### [WHAT NEEDS TO BE DONE]
Copy, without a single change, each line from the one that holds "Given: Click the" to the bottom of the entries below, and drop any pictures.

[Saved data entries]
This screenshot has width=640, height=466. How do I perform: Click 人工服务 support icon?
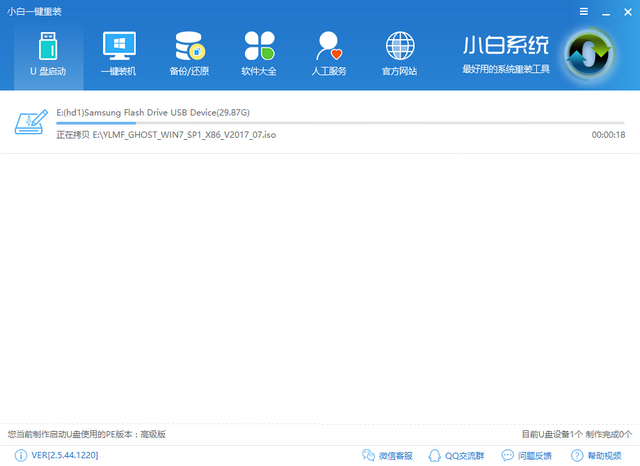click(x=329, y=54)
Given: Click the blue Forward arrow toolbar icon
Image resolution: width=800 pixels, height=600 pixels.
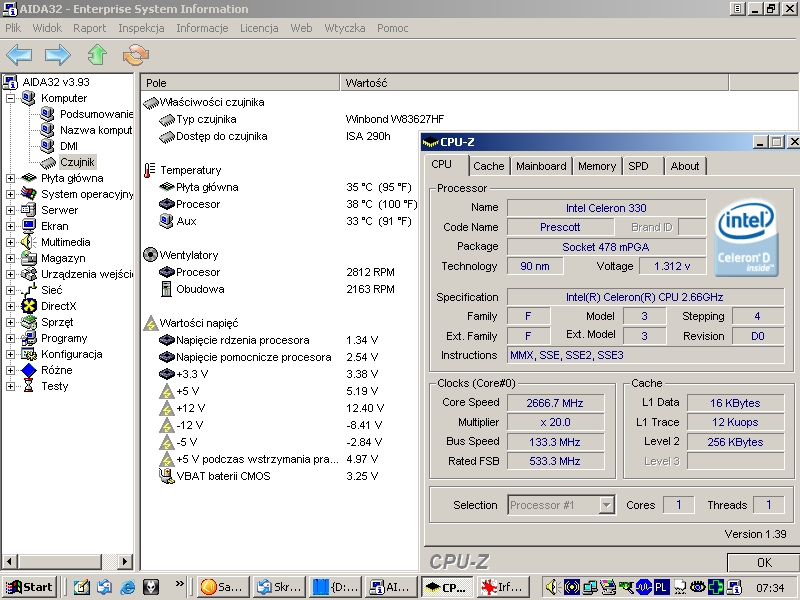Looking at the screenshot, I should pyautogui.click(x=58, y=54).
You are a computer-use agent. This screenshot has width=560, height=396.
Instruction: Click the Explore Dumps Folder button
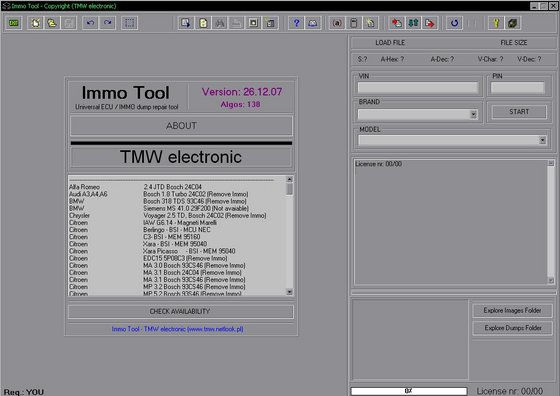click(x=513, y=328)

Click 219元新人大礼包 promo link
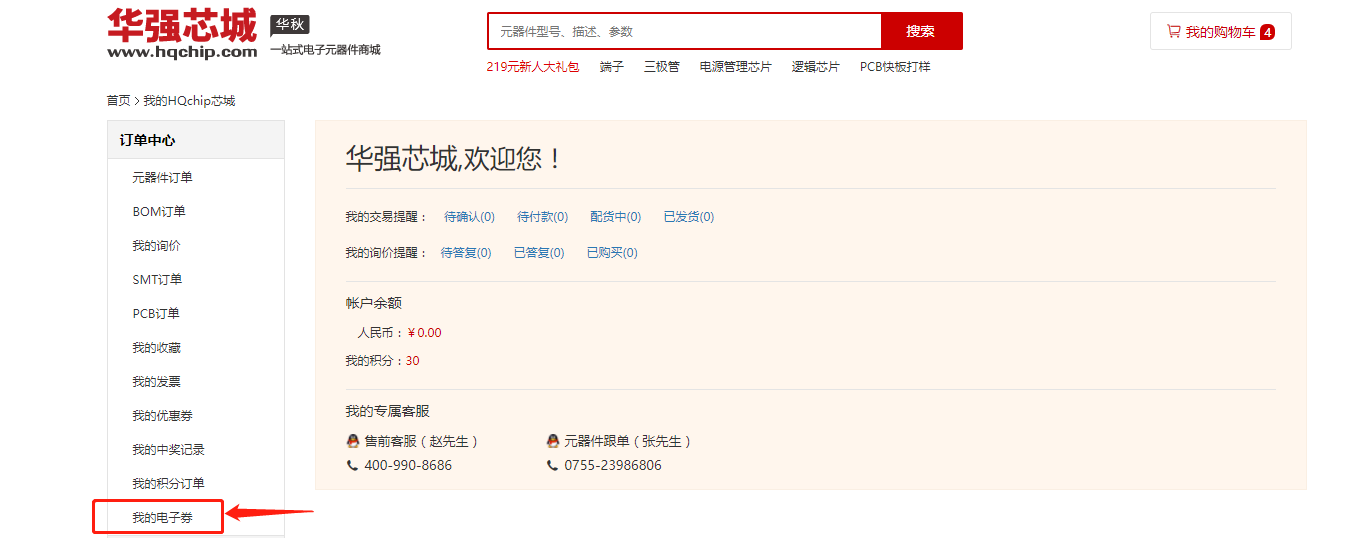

### [TASK RESULT]
Given: Click the blue Forward arrow toolbar icon
Image resolution: width=800 pixels, height=600 pixels.
Looking at the screenshot, I should pyautogui.click(x=58, y=54).
You are a computer-use agent. This screenshot has width=560, height=396.
Instruction: Click the Explore Dumps Folder button
click(x=513, y=328)

Click 219元新人大礼包 promo link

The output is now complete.